Liston Witherill Guest Info
Liston Witherill is a sales trainer, speaker, author, and podcaster who helps client services professionals sell more services. Liston’s work is based on psychology, behavioral economics, and his own sales experience. His mantra is “Serve Don’t Sell,” and he believes selling should be an ethical, win-win arrangement 100% of the time.
Prior to creating his training business, Liston was the owner of a boutique marketing firm, and ran business development and marketing for a $12M consulting firm. He podcasts 3x a week, and runs 3 times a week, and lives with his beautiful wife, cat, and dog in Portland, OR.
Possible Interview Topics
The following topic ideas are intended to serve as a starting place for our conversation. I approach every interview as a conversation
Topic 1: How to Have Better Sales Conversations
How to lead successful sales conversations by understanding questioning strategies, particularly during discovery, to establish your clients problems, goals, and values.
- PGV Is the Key: why identifying your client’s pain will tell you everything you need to know about how to sell
- Listening Is the Most Underrated Skill: use open-ended questions, silence, and follow up questions to learn crucial insights that’ll improve every sale
- Using the IKEA Effect: asking your client to participate in creating the proposal and offer increases buy-in
Topic 2: Creating a Sales Process From First Contact to Close
Getting more leads is wonderful, but it only solves part of the problem. Everyone needs a sales process and strategy to follow so they can transform conversations into clients.
- The Process Imperative: to get better at anything, you need to first create and follow a basic process, then repeat it to eventually improve it.
- The Art of the Next Step: you can only keep the process going if there’s always something next, and there’s an easy way to make it happen.
- The Repetition Imperative: some sales conversations shouldn’t end in a sale. Regular and systematic follow up creates repetition, which builds trust, familiarity, and credibility over time, increasing the likelihood of a future sale or referral.

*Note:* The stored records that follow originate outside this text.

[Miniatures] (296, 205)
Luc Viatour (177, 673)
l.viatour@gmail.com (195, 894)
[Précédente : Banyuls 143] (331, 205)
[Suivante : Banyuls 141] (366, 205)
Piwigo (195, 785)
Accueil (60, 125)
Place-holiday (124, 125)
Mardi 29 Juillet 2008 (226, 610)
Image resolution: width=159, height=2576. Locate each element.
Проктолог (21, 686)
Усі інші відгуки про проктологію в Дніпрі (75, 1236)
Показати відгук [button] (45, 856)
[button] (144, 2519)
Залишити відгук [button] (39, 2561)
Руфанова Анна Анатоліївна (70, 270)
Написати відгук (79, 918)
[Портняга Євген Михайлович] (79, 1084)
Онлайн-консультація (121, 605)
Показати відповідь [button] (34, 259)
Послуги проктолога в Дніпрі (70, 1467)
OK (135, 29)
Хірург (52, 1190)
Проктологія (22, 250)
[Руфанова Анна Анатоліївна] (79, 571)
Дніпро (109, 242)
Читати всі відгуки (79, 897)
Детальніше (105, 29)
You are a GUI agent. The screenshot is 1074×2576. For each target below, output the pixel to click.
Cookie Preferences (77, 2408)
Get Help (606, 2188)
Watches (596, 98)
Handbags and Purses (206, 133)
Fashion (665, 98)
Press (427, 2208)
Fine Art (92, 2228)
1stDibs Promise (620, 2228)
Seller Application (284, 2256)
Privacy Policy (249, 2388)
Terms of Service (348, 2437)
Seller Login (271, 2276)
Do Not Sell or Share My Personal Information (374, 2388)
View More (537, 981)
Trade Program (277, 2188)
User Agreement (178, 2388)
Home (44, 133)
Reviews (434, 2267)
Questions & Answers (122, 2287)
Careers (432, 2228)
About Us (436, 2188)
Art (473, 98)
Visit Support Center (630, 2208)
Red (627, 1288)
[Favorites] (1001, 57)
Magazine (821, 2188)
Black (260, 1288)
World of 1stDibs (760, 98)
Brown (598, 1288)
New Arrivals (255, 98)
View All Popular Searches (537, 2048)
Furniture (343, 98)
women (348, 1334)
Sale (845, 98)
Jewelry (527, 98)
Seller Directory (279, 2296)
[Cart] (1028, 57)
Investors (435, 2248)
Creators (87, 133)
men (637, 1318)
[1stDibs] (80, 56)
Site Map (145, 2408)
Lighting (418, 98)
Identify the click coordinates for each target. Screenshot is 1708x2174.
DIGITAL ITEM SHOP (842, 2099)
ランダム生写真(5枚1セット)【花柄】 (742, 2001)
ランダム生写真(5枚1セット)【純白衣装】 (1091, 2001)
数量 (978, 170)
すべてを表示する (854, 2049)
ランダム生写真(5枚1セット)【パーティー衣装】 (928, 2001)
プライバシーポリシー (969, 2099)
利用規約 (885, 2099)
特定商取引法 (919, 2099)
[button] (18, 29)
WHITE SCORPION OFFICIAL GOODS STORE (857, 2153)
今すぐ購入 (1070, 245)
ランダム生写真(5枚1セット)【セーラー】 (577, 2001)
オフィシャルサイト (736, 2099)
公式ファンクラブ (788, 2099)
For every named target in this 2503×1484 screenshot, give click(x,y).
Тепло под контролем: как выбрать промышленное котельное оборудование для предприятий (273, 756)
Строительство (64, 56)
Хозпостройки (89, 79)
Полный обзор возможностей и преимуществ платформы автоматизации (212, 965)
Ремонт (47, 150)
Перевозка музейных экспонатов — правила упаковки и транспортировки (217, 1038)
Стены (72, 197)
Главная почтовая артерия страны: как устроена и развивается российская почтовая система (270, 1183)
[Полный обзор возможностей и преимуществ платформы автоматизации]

Topic 3: Why Service Is the Future of Selling
The entire sales profession is rapidly changing. Buyers don’t need sellers to take orders anymore, and sellers need to respond by providing world-class service from the first interaction.
- The History of Selling Leads Us Astray: sales started out as a way to reach, educate, persuade, and transact with the market. None of that requires a one-to-one human interaction anymore, and sellers need to respond.
- Redefining Your Goals: it may sound counterintuitive, but your goal should be to serve, rather than sell. Once you reset your goals, you’ll be playing on the same team as your client, and sales (and referrals) will come much easier.
- Get Excited, Then Get Patient: all kinds of tensions exist in modern sales. The hardest is that you need to be genuinely excited about working with your clients, but also remain patient. Big sales take months and involve 5 or more people – keep serving.
Personal Questions You Might Like to Ask Liston
- Why did you decide to run a half marathon after only 7 weeks of running in your entire life? And what was it like to run a marathon?
- Did you actually rap at your Master’s Thesis defense?
- What’s this about you being a rapper?
- Is it really that gray in Portland, Oregon?
- Why’d you make the switch from marketing to sales?
- You’ve lifted over 500 pounds off the ground?